Days before my son’s 20th death anniversary, I knew I wanted to get away – someplace away from the city with lots of trees, but the problem was, I didn’t have anyone to drive me.
I know how to drive, but I’ve always had a fear of doing it alone, especially to places I’ve never been. And it was one of those days where I desperately wanted to get away and see something new, so that was a bit of a dilemma.
On the day itself, the need to get away outweighed the fear of driving, as I suspected it would. I dropped my daughter off at school and made my way towards Antipolo, to a café that I found online searching “café’s with a view near me.” I know that approach pretty much leads you to the place that knows how to do SEO best… but I was not disappointed.
I’m pretty sure my mother had days like this, too, when she wished she could take off and look at trees. I mean, from the way she would yell at us to get our butts out of bed and into the car to go to school, I’m certain every ounce of her wanted to get away. But with four kids and her military husband out in the field, she dutifully dropped us off and went to work, and came back for us at the end of the day. The older I get, the more I wonder how my mother managed us and a challenging career almost single-handedly for most of our growing up years.
When I lost my son in 2006, I grieved a little but found myself back at work at a corporate job less than 3 months later. I guess that was the part of me that was my mother’s daughter – the mother whose motto must have been, “Rest is for the weak.” Little did I know then that I didn’t have my mother’s fortitude, that I should’ve given myself time to grieve. In the years to come, every challenge, every hurdle, every failure – even the small ones – felt heavier than they had to be, because my heart and my body were still trying to process the loss of my son.
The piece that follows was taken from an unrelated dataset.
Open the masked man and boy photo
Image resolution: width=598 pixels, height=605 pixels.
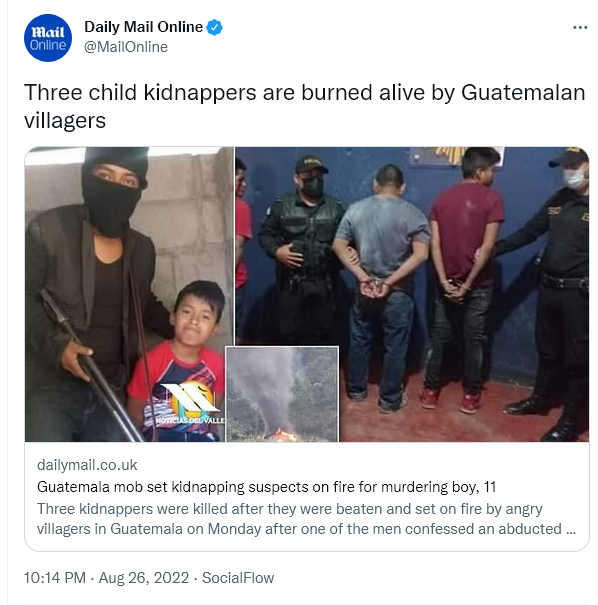[129, 294]
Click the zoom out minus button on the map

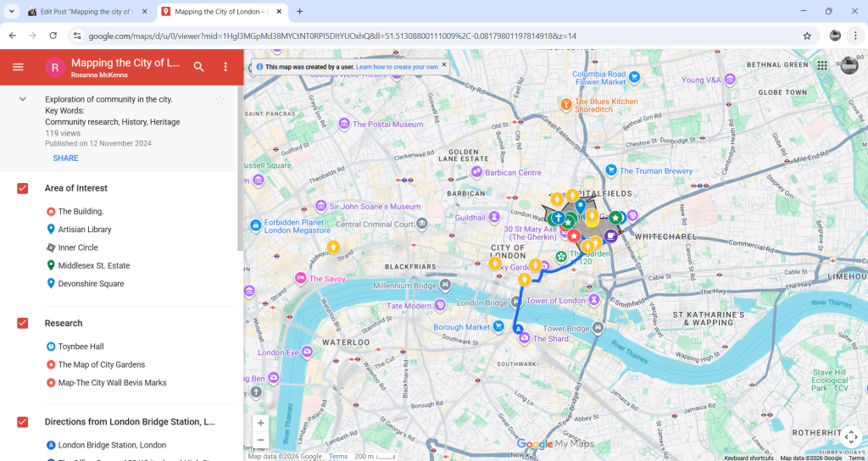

In 2008, I finally left the corporate setting and tried to build a life away from a 9 to 5 job, because I am such a slave to freedom. So, I am grateful for days when I can take off with nothing but my thoughts and my laptop, like I did on Mio's 20th death anniversary. For a long time, I would feel guilty about getting "me-time" or even any time I wanted a few more hours in bed. I would think of my mother and hear her voice saying, “Get up, you have two other children that need you to work.”
Now that my children are older, I finally give myself permission to take my "me-time," especially on days I want to sit with my son.